Wow, nearly 60 pounds. I would be happy to gain half of that!!
Did you put forth any extra effort to put on the weight? I am also interested about your timeline. You said 6 months; how soon did you really start noticing the extra pounds? Was it a pretty steady gain over the 6 months?
Shane I kinda did put in extra effort to gain.Lots of potatoes,rice,etc.But we are all different in healing.My theory anyways.All I know my gain just stopped,like a light switch when I got to that certain weight.Hope this helps you
Hi There, I live east of Tampa and encountered the same problem. I have yet to find a GI doctor in my area who is well educated on Celiac Disease. I travel to Atlanta to see Dr. Cynthia Rudert 2 x per year (she was my former doctor and is the only Celiac Specialist in the southeast). Since you have a formal diagnosis and strong family history, you may want to seriously consider seeing her. She will spend quality time with you, is extremely knowledgable and a great listener! Please let me now if I can help you further! Warmest regards, Sylvia Ann
I found out the NEWER Doctors seem much more well aware of celiac than the oldtimers.
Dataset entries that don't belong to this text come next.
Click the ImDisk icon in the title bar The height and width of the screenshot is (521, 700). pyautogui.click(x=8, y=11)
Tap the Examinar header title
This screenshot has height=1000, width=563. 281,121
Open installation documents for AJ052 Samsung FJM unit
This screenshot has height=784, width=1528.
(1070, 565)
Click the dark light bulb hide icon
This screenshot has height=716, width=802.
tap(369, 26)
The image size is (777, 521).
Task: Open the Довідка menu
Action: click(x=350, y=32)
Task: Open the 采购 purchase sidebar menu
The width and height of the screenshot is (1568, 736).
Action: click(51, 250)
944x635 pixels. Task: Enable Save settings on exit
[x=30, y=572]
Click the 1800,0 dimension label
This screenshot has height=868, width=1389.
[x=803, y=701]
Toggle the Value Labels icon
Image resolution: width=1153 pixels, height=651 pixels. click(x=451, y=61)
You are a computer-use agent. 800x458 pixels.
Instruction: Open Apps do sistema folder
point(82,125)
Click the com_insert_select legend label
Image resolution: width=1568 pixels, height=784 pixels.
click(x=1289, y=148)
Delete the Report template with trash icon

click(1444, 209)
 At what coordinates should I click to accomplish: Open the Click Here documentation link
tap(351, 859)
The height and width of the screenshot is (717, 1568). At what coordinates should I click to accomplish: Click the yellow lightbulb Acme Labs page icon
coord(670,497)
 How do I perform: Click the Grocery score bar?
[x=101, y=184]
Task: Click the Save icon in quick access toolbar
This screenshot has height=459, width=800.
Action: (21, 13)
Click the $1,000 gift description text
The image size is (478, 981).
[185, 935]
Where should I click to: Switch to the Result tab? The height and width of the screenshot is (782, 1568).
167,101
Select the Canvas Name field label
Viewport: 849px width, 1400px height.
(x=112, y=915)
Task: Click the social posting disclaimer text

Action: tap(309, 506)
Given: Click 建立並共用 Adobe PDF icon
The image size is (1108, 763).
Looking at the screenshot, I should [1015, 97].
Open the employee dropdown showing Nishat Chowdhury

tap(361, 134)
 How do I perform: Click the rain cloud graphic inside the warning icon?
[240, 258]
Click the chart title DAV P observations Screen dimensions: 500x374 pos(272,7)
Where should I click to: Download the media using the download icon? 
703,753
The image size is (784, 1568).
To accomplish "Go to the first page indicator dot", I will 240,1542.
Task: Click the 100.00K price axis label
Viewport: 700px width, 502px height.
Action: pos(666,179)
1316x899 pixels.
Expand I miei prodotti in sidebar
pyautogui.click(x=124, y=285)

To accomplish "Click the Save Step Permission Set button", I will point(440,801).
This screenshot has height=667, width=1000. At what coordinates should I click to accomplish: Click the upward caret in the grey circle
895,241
My new doc ran celiac test First after she saw my previous testing done by my old doc
Curious question...are there any individuals working a very demanding work environment (or going to school to work) that are at the same time trying to recover from celiac disease (as well as other intolerances)? I would really just like to sound off some thoughts and meet other nurses with this condition.
I'm a nursing student myself (graduating in May 2010), and some days I feel like I have such a hard time trying to stay focused with the brain fog, or dealing with the constant fatigued feeling, headaches, etc. And no, I am not eating gluten...I feel like I'm still recovering, but of course most of us know that the days of recovering (shall we call it a "gluten detox" on our bodies?) are some of the hardest. I know that I'm physically present in class and clinicals, but at the same time it feels like I'm delusional. While I'm sitting there looking "fine" to other classmates, I'm a train wreck on the inside trying to fight against my body so that I can just learn the material that I need to. It takes me forever to study (which I hate, but I do what I have to), and on top of that I have other personal family issues that I'm trying to work out. On the "bad" days, on top of feeling crappy I put up with feeling like a complete ditz when my closest friends keep asking me, "are you okay?" or seem to have trouble following my train of thought. I'm soooo scared about graduating and "going out into the real world" in just 8 months from now. It's not that I'm nervous about not knowing the material...I'm more nervous about how long my body is going to play games with me! Some days I'm fine, and many others I'm not; hopefully that's just part of the recovery process. Just praying that I'll be "fully recovered" by the time I graduate!! It's only been a full week ago since I seriously started evaluating EVERY SINGLE thing I've been eating or drinking, and knowing that it's gluten, caesin, yeast, and egg free.
So that's my story. I'm not looking for advice or suggestions; I just wanted to be open and honest about how things are going with me. I want to hear about your situation and how you're coping with being in recovery on top of working in the profession, going to school, etc. Vent any frustrations (if you have any). For those of us in the field of healthcare, we can mutually agree that we decided to work/go to school at least for the partial degree of interacting and helping others with their own ailments. For some of us, maybe our diagnosis and own battle with our bodies has encouraged us to hold a greater appreciation for others who are sick or suffering (it has for me, anyway).
Anyway, if you're interested in sharing anything or just talking about things that you KNOW others wouldn't understand (unless they've been where we've been), I invite you to just sound off. It would be so interesting for me to hear anything you say...and comforting to know that I'm not alone in this (which I feel like I sometimes am).
I constantly had brain fog,unable to focus,in my case,I rapidly got better (hence a 50 pd. weight gain in 6 months) Everyone is different. Be patient your good health will come back. Unless there is something else. If I remember your the person from York,Pa.?And your in nursing school, wow,the eating part must be very difficult !
But, I have to make my own meals (barely have time) and the cycling keeps my mental-state sharp,along with physical
You keep at it,keep gluten-free,and try to find time to CYCLE!